The search for truth is also limited by the use of a jury from the community. A different type of decision might be reached if stock traders sat as jurors in a white collar criminal case, or ex-convicts or law enforcement officers sat exclusively in criminal cases generally. In searching the truth in other situations, typically experts in the field conduct the investigation. However, in our trial system we explicitly require a jury of people without regard to their expertise, and one that cannot be segregated by use of peremptory strikes in a discriminatory manner.

Referring to a jury’s role as the “search for truth” thus misstates the jury’s unique role in the criminal justice system. The jury’s determination is something different than seeking the common understanding of “truth.” A lay jury makes a collective determination whether the evidence (limited by Rules of Evidence, constitutional rights of the accused, and specific privileges) is sufficient to demonstrate that the prosecuting party proved its case to a certain standard unique to the criminal court system (“beyond a reasonable doubt”). This evidence may only be presented once by the prosecution and in most circumstances there are time limitations within which an individual must be charged. Further, the jury is told to find the “truth,” but the accused is limited in providing relevant evidence based on the rape shield law, the Schiffra-Green decisions and other handicaps in getting relevant information regarding his accuser. Even following a trial, the jury does not and cannot know for certain whether the accused committed the offense despite its collective wisdom.

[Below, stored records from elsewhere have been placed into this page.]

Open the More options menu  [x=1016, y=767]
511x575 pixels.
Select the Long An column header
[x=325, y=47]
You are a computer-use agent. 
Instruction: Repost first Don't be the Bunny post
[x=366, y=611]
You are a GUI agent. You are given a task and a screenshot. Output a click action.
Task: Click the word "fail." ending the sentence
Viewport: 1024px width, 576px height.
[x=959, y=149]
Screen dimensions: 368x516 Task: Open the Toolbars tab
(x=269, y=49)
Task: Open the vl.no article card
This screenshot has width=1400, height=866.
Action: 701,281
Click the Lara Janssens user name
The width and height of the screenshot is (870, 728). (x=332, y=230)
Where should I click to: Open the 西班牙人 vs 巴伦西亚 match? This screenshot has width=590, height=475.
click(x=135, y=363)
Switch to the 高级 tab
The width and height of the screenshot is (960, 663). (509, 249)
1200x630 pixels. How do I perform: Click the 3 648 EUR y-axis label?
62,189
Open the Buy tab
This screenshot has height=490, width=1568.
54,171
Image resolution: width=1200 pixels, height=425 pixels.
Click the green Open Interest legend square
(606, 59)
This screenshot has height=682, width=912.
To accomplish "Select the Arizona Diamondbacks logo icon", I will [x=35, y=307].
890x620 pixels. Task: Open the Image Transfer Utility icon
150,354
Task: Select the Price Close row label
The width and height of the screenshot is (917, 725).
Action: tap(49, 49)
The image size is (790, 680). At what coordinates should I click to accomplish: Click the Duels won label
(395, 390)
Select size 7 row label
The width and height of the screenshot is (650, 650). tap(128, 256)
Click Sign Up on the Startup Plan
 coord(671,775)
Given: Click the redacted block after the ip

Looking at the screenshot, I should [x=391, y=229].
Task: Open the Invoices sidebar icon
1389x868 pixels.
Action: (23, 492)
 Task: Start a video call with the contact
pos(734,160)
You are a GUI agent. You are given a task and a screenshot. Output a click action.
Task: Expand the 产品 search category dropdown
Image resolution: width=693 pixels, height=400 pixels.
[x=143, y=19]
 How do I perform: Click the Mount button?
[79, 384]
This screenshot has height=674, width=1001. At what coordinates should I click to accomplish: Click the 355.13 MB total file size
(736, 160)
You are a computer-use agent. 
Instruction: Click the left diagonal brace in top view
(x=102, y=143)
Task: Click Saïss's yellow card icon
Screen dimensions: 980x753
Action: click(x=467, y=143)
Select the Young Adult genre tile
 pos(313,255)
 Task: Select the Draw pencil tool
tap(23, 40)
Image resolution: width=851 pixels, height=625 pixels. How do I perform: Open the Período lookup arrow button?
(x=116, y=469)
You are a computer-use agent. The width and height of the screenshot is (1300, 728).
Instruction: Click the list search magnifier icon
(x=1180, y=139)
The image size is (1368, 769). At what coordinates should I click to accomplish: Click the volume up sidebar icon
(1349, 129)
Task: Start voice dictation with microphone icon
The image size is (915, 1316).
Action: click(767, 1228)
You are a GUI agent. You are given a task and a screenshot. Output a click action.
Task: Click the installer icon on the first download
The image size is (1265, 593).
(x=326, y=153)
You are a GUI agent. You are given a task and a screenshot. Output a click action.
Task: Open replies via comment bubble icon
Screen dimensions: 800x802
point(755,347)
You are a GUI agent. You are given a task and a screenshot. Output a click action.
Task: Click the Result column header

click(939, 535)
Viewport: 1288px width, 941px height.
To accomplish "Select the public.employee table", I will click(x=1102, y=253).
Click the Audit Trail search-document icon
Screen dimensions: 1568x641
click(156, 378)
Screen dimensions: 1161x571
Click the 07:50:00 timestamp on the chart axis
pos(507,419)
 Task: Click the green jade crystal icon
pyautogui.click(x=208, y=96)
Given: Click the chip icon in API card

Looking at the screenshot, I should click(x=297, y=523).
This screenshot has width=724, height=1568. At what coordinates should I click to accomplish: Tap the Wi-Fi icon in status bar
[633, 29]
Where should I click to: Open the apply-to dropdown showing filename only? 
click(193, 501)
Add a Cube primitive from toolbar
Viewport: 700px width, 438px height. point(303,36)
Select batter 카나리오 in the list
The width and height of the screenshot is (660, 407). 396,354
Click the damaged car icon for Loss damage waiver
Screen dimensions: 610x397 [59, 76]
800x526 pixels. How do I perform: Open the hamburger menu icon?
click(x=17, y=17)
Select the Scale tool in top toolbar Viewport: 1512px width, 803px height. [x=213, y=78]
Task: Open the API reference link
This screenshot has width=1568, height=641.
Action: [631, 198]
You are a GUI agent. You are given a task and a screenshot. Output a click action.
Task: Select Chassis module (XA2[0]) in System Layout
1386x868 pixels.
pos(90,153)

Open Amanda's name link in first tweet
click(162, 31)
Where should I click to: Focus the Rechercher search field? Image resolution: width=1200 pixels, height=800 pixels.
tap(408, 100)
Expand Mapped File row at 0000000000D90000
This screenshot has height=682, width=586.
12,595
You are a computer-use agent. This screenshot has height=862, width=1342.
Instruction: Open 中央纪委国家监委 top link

Therefore the courts ought not include the broad language in the final paragraph of Wis JI - Criminal 140 as it misstates the role of the jury. This paragraph detracts from the State’s burden of proof to the detriment of an accused.

Defense counsel should request that Wis JI - Criminal 140 be read without inclusion of the final paragraph describing the jury’s job as a “search for the truth.” The removal of this paragraph would charge the jury to do its duty in a manner more consistent with the presumption of innocence afforded to everyone who is criminally charged.